EXERCISE PROMPT: Please give again, word for word, each line that falls between the line with "PHOTO GALLERY (1051, 144)" and the end of the data, inclusive.

[Data records]
--------------------

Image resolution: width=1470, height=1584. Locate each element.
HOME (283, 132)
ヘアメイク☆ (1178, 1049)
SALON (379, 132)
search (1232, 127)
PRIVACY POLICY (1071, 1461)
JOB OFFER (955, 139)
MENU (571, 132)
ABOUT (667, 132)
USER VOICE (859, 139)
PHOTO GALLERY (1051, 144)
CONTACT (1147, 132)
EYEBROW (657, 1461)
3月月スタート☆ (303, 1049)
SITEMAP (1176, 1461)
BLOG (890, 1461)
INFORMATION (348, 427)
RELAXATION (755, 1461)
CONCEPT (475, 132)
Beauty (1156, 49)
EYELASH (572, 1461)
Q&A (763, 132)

--------------------

TASK RESULT:
PHOTO GALLERY (1051, 144)
CONTACT (1147, 132)
EYEBROW (657, 1461)
3月月スタート☆ (303, 1049)
SITEMAP (1176, 1461)
BLOG (890, 1461)
INFORMATION (348, 427)
RELAXATION (755, 1461)
CONCEPT (475, 132)
Beauty (1156, 49)
EYELASH (572, 1461)
Q&A (763, 132)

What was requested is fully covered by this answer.